» **Task requirements**:
Please render the entries below as a Markdown table with the columns Number and Text, putting each nonblank line in its own numbered row and skipping blank lines. Leave the pictures out.

» **Input records**:
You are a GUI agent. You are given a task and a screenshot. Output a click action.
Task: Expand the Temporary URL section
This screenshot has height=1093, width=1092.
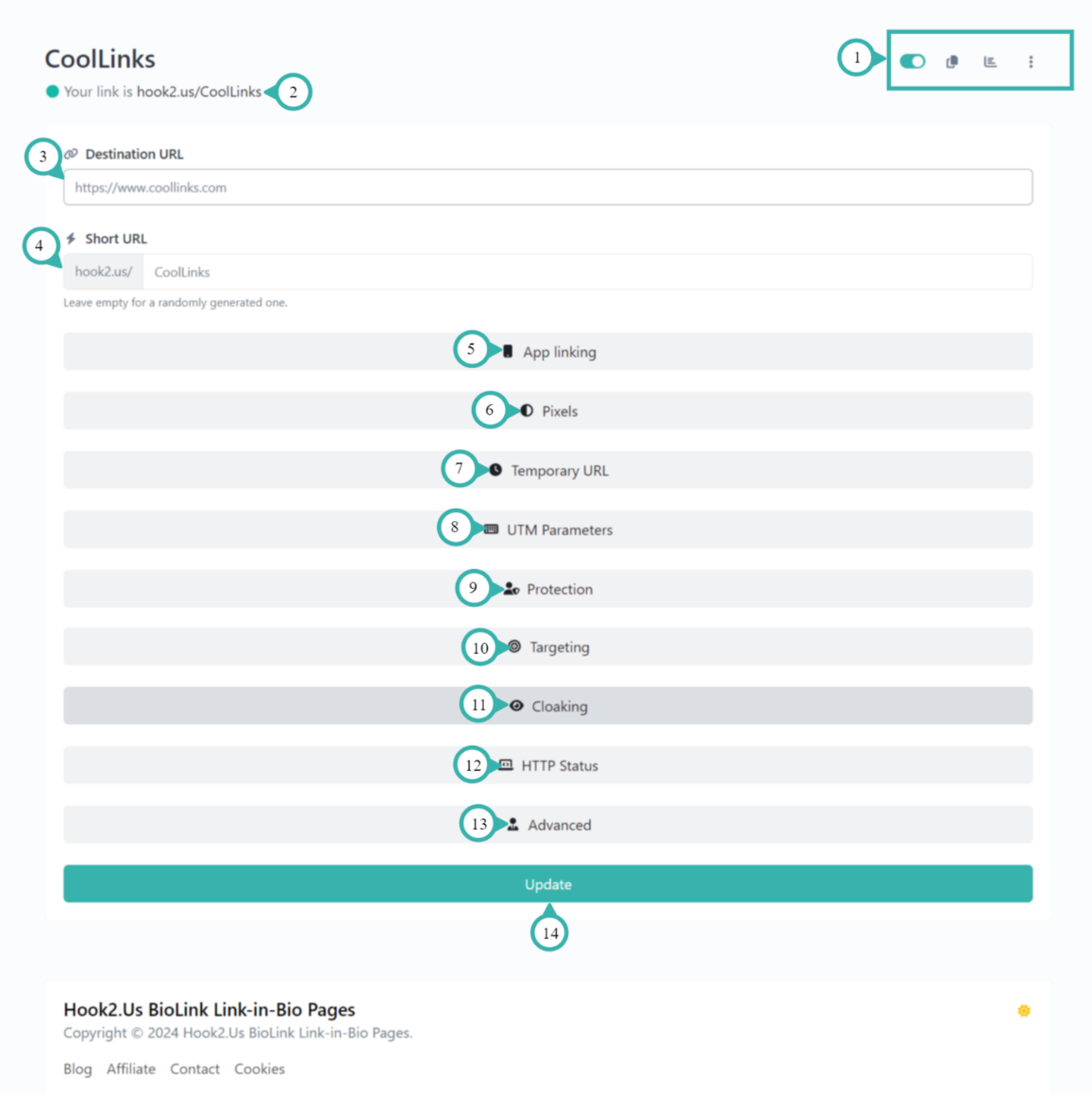[x=558, y=471]
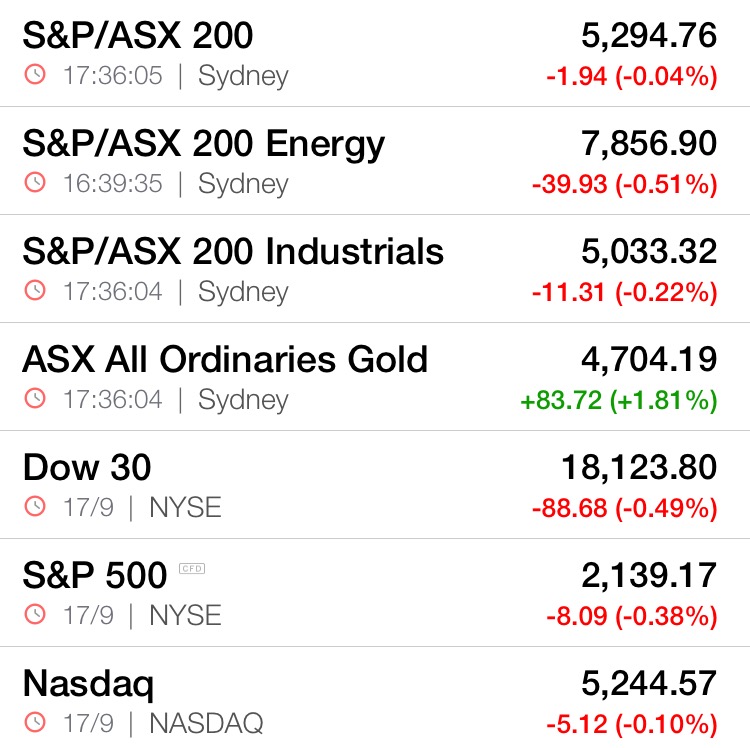The width and height of the screenshot is (750, 748).
Task: Tap clock icon under S&P 500
Action: coord(35,614)
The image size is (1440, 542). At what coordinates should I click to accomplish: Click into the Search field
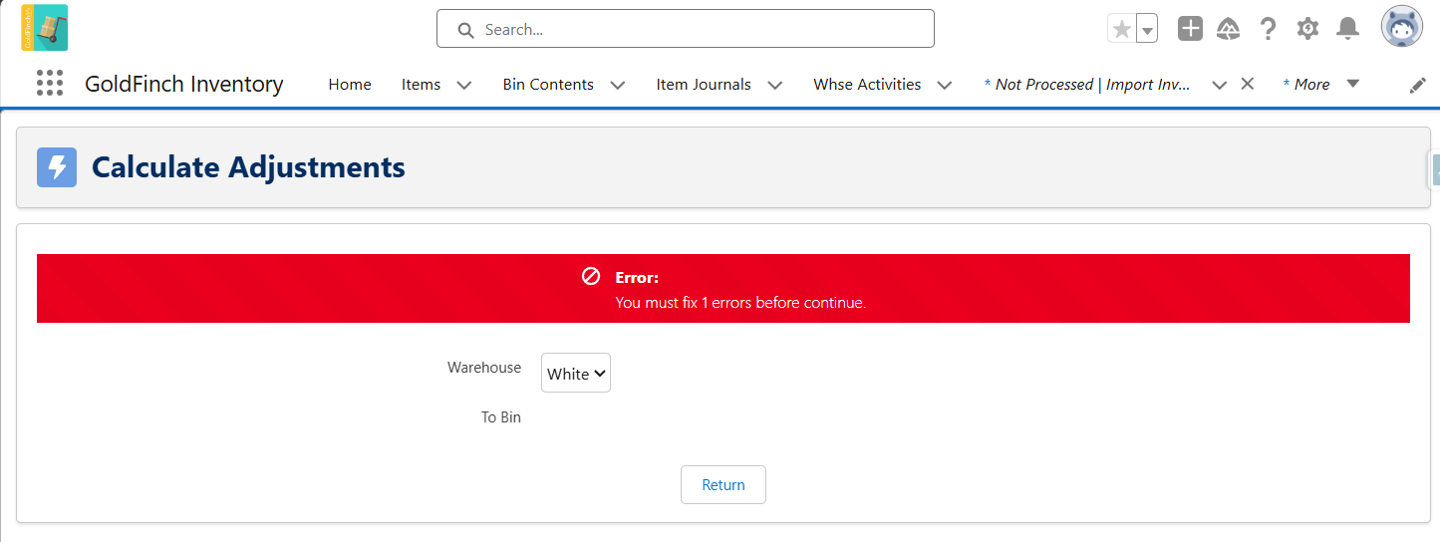(x=685, y=29)
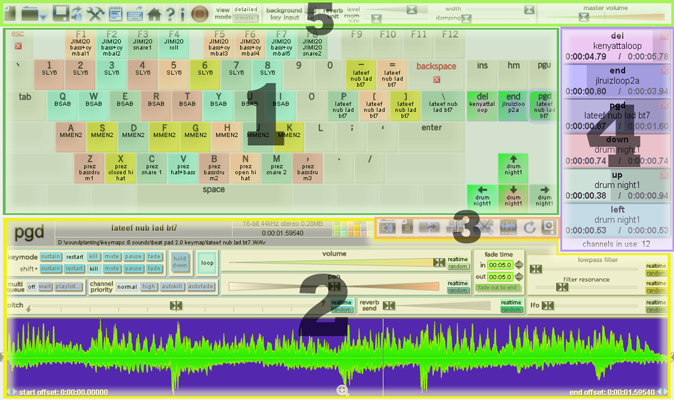Click the save keymap floppy disk icon
Viewport: 674px width, 400px height.
coord(61,13)
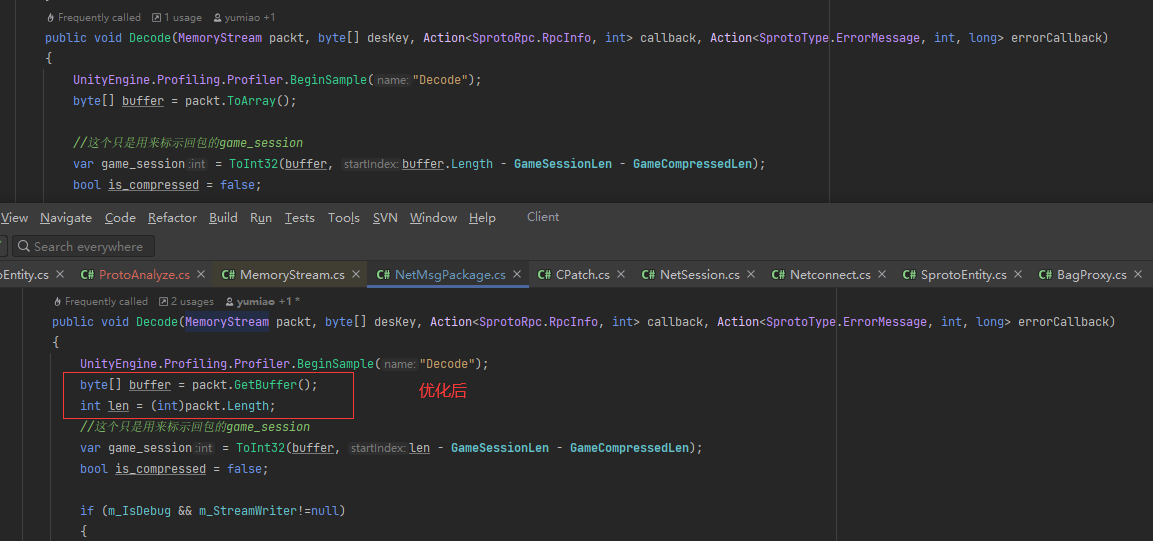
Task: Click the Search everywhere field
Action: point(87,247)
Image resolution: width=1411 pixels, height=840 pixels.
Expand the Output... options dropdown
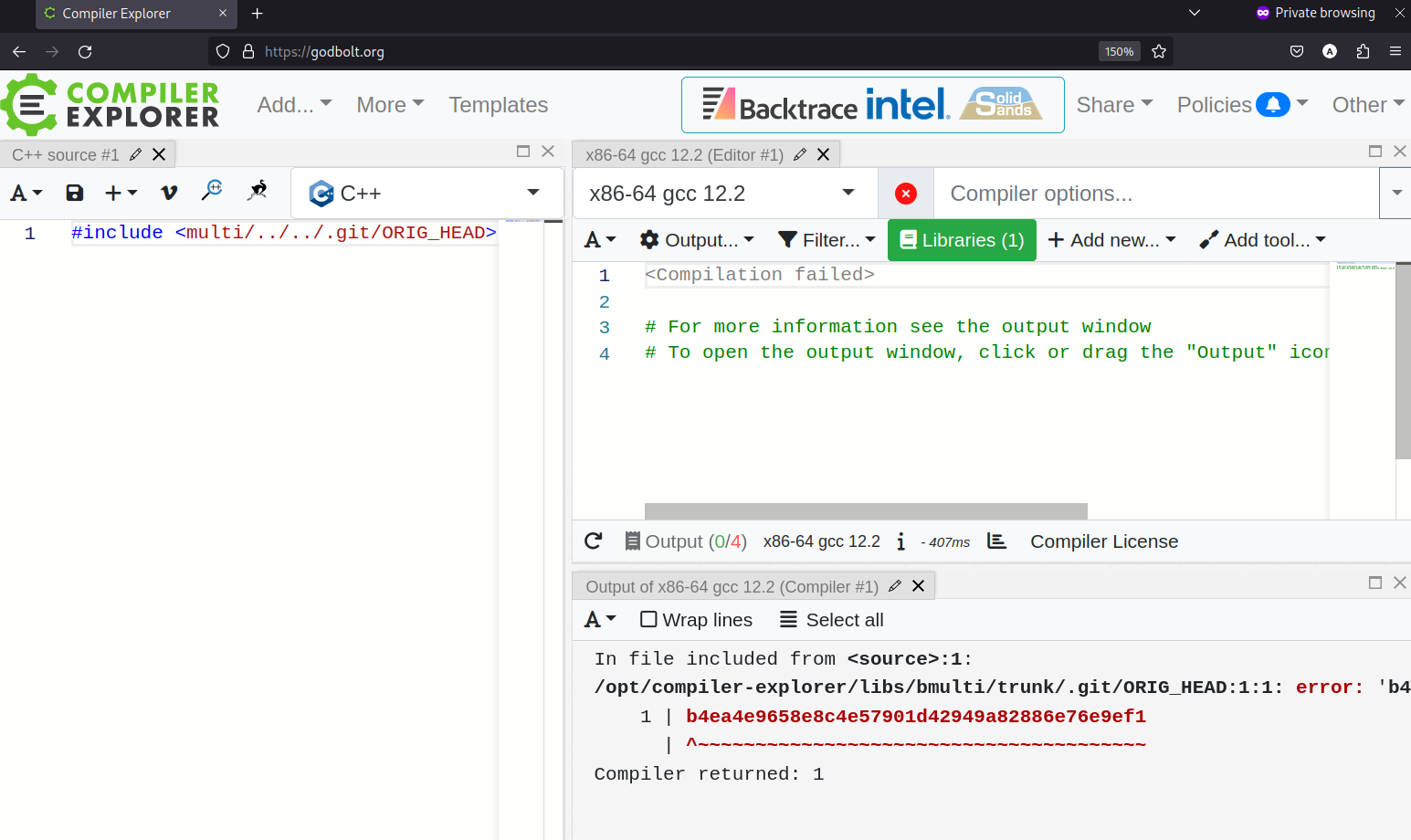[697, 239]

» **The completed task**:
| Number | Text |
|---|---|
| 1 | You are a GUI agent. You are given a task and a screenshot. Output a click action. |
| 2 | Task: Expand the Temporary URL section |
| 3 | This screenshot has height=1093, width=1092. |
| 4 | [x=558, y=471] |
| 5 | The width and height of the screenshot is (750, 748). |
| 6 | Task: Tap clock icon under S&P 500 |
| 7 | Action: coord(35,614) |
| 8 | The image size is (1440, 542). At what coordinates should I click to accomplish: Click into the Search field |
| 9 | (x=685, y=29) |
| 10 | Click the save keymap floppy disk icon |
| 11 | Viewport: 674px width, 400px height. |
| 12 | coord(61,13) |
| 13 | Task: Click the Search everywhere field |
| 14 | Action: point(87,247) |
| 15 | Image resolution: width=1411 pixels, height=840 pixels. |
| 16 | Expand the Output... options dropdown |
| 17 | [697, 239] |